TEXTO FORNECIDO:
▬▬▬▬▬▬▬▬▬▬

A Polícia Federal e o Ministério Público Federal deflagraram, nesta quinta-feira (25), a segunda fase da Operação Disclosure, que apura um esquema de fraudes contábeis estimado em cerca de R$ 54 bilhões envolvendo a antiga gestão da Americanas. A ação busca aprofundar as investigações sobre irregularidades que teriam sido praticadas ao longo de vários anos e que impactaram o mercado financeiro brasileiro.
Foram cumpridos nove mandados de busca e apreensão nas cidades do Rio de Janeiro e de São Paulo. A Justiça Federal também determinou o bloqueio de bens e valores dos investigados até o limite do prejuízo estimado pelas apurações.
Segundo a Polícia Federal, há indícios de que os suspeitos tinham conhecimento de manobras contábeis relacionadas a operações de risco sacado e a contratos de verba de propaganda cooperada registrados sem respaldo econômico. As investigações apontam ainda possíveis crimes de manipulação de mercado e associação criminosa.

▬▬▬▬▬▬▬▬▬▬

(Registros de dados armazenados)
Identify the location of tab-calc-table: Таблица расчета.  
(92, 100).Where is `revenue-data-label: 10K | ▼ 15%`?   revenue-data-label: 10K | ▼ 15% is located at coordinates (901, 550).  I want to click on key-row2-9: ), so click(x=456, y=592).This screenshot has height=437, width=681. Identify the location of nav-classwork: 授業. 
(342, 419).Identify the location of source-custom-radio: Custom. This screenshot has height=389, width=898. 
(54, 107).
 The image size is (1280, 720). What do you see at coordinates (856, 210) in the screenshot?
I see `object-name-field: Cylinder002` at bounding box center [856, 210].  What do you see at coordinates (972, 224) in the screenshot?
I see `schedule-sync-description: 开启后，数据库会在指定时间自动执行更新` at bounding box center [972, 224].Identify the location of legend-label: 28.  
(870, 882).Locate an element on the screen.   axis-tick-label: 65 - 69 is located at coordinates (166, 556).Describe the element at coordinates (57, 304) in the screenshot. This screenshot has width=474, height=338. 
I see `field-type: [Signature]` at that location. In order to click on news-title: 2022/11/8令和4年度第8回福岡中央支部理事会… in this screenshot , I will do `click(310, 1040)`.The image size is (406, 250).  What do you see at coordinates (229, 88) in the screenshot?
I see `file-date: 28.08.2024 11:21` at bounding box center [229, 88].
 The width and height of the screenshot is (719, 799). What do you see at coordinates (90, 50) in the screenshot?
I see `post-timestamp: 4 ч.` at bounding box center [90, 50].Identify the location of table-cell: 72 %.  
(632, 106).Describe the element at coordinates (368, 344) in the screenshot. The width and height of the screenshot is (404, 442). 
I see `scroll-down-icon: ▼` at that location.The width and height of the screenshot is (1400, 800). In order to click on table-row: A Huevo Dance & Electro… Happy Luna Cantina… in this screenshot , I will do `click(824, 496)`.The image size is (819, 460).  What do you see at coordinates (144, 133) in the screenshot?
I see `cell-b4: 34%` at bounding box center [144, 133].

▬▬▬▬▬▬▬▬▬▬

ENUNCIADO DA TAREFA: Dê continuidade ao texto sobre a segunda fase da Operação Disclosure, começando logo após a última frase.

RESULTADO DO EXERCÍCIO:
A nova etapa da operação é um desdobramento das ações realizadas em 2024, quando ex-diretores da companhia foram alvo de prisões preventivas, buscas e bloqueios patrimoniais. Na ocasião, as apurações indicaram a utilização de mecanismos contábeis que mascaravam a real situação financeira da empresa.
O caso ganhou repercussão nacional ao expor fragilidades nos sistemas de controle e fiscalização das grandes corporações. Especialistas apontam que a complexidade das estruturas empresariais, somada às limitações dos órgãos reguladores e aos desafios da autorregulação do mercado, dificulta a identificação antecipada de fraudes dessa dimensão.
Com a nova fase da Operação Disclosure, a PF busca reunir mais provas e esclarecer o grau de participação dos investigados em um dos maiores escândalos corporativos já registrados no país.